Episode 48: Death and The Information Gap

Episode 48 of M3CS’s Contemplative Science Podcast saw Jamie dive into new research plans from our very own Dr Mark Miller - chatting about predictive mechanics, uncertainty and death.

For the full podcast, check out the episode here.

In this episode, we cover... 

  1. Why we need to surround ourselves in uncertainty to train our predictive minds.

  2. Horror movies, public speaking and illness - how they link to our cognitive mechanics.

  3. The different contemplative paths to confronting the reality of our own death.

Dr Mark Miller is currently triple-affiliated at Monash University, University of Toronto and Hokkaido University. A philosopher, cognitive scientist and happiness aficionado, Mark’s research seeks answers on fundamental questions about human cognition.

Here are some of the key insights from the conversation...

  • Healthy predictive systems test their belief networks.
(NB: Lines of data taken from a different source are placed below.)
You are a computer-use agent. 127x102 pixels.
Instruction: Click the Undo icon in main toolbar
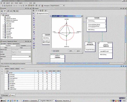[14, 6]
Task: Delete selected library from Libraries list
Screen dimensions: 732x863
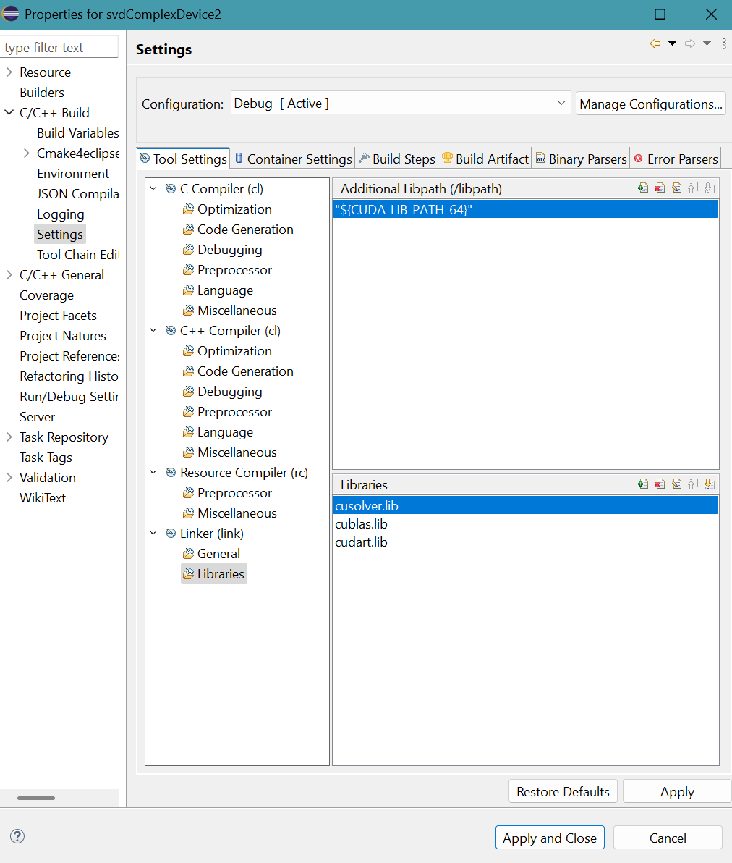Action: pos(659,484)
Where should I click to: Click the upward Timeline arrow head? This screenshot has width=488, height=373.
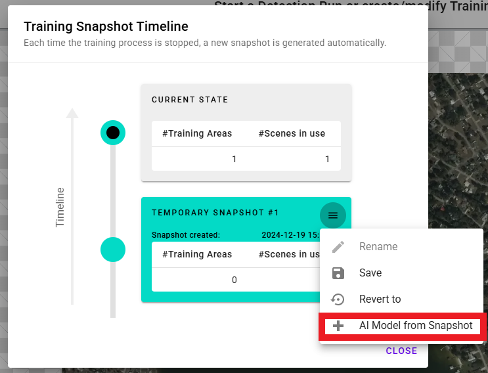72,114
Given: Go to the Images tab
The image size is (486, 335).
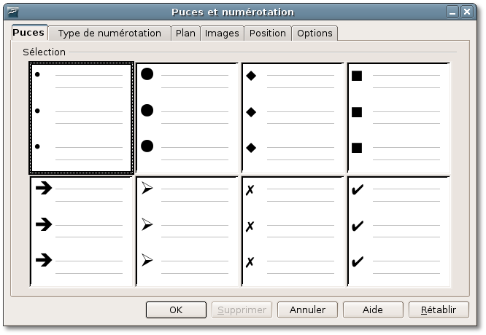Looking at the screenshot, I should (222, 33).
”So what a good predictive system will have, is it will occasionally blow up its own belief networks to some degree to check to see, are there other kinds of believing that are actually better for me? So you know, you get stuck in a flat-earther realm, it would behoove you to occasionally push against that belief network to see whether or not there is actually a better collection of beliefs that are more adaptive, but that requires you to actually move through uncertainty in order for that to happen.”

  • Reducing uncertainty is the lifelong mission of the brain.
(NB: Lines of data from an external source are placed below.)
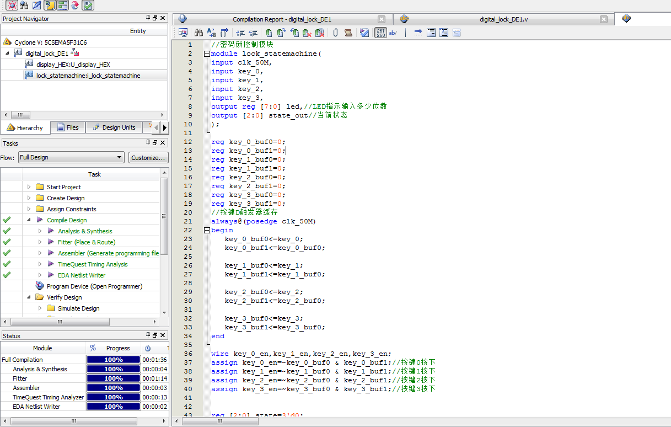Toggle the ab/ whitespace display button
Viewport: 671px width, 427px height.
pos(393,33)
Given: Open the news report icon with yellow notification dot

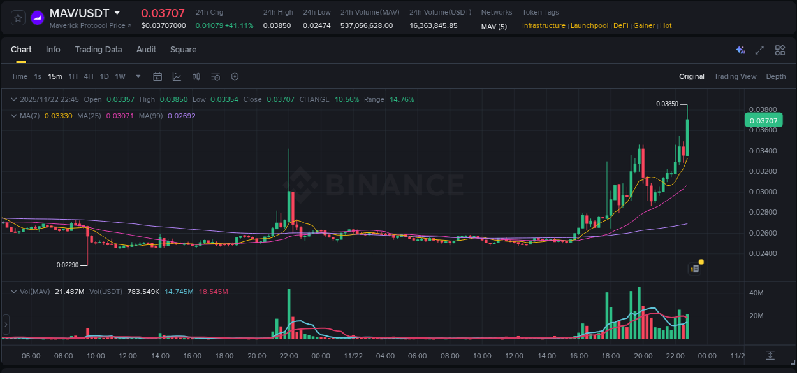Looking at the screenshot, I should [694, 269].
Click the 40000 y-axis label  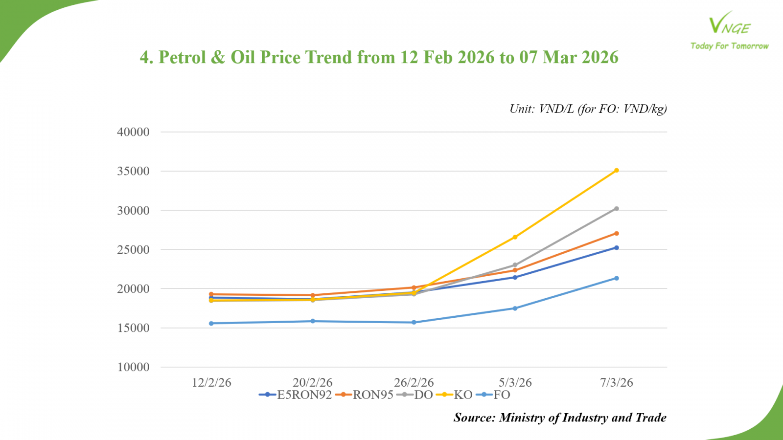[x=133, y=132]
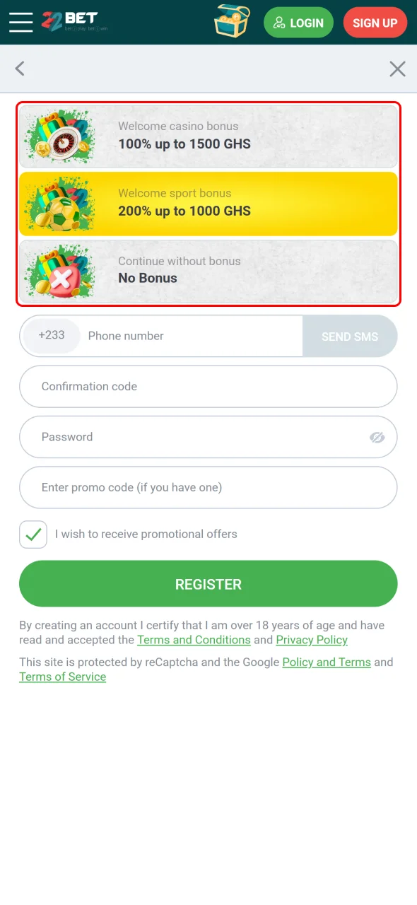Open the Terms and Conditions link
The width and height of the screenshot is (417, 905).
point(194,640)
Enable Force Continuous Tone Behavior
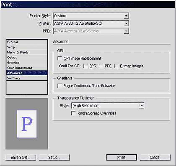 60,86
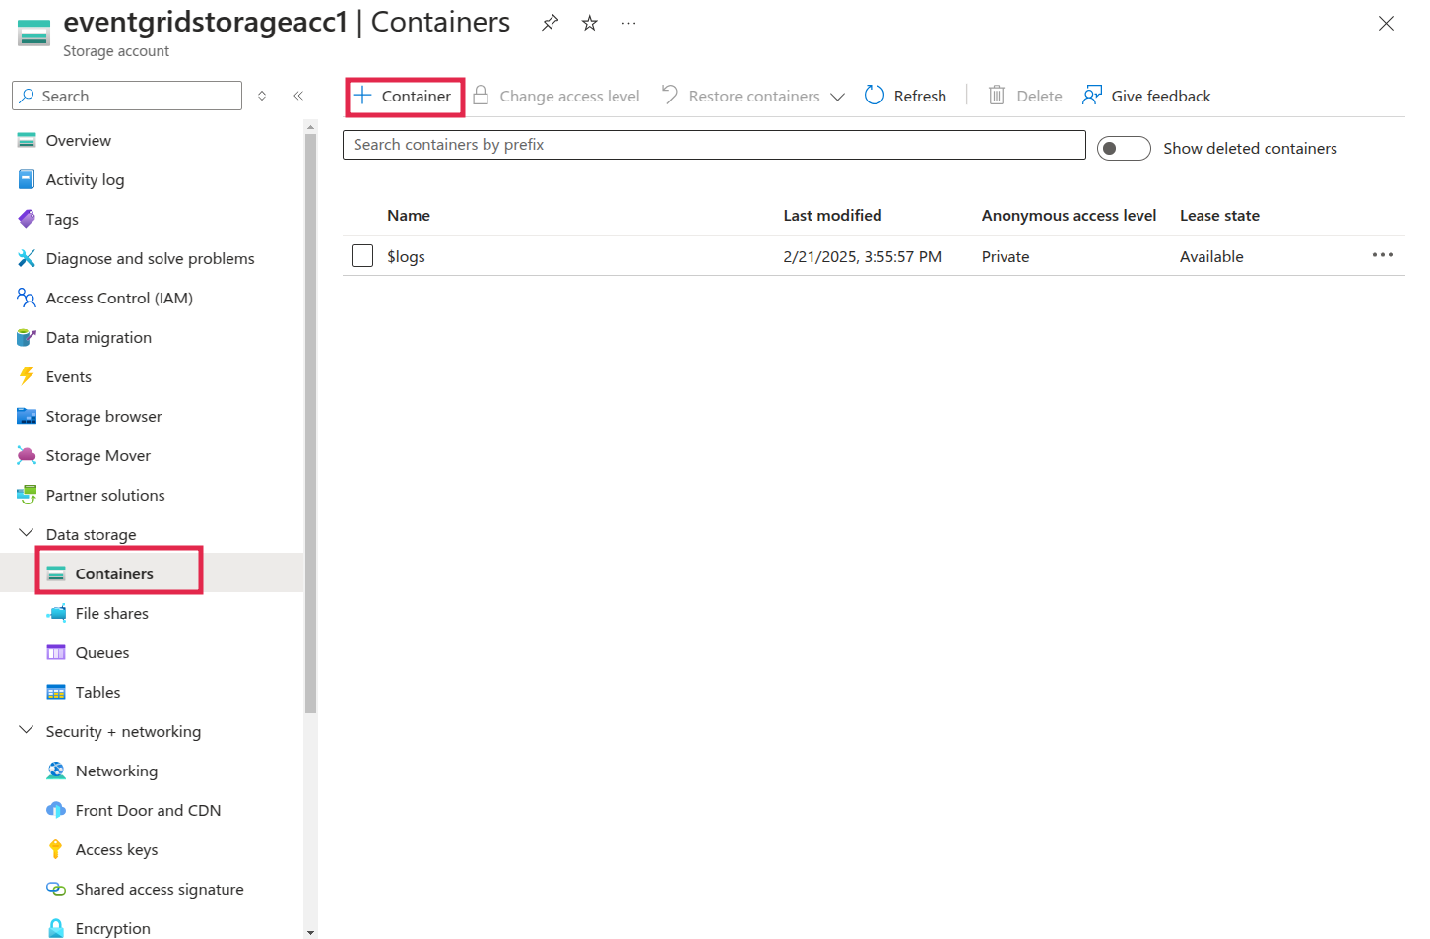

”We have a temporally long model of how things work in the world. So that just means we care, not only about making it work right now but about making it work in the long run, of course. It's one of the things that we're good at. So mind-wandering forward and mind-wandering backwards in the contemplative tradition, it can sound like we're supposed to curtail those dynamics. But in fact, it's those dynamics that actually make us really adaptive to the kind of niche we're in. We are long-term prediction machines. And what we're trying to do is we're trying to reduce uncertainty over our whole lifetime.”

  • Surrounding ourselves with uncertainty is the path to minimising its impact.

”You can only get good evidence about how you behave in scary situations, if you repeatedly put yourself in scary situations and let the system garner the evidence from that experience. So you have to be in the experience long enough that the system figures out: ‘Oh, that's what adrenaline cascades are like when we're under duress.’ And the more that it knows about its own scary reactivity, the better able it is to manage that reactivity. ”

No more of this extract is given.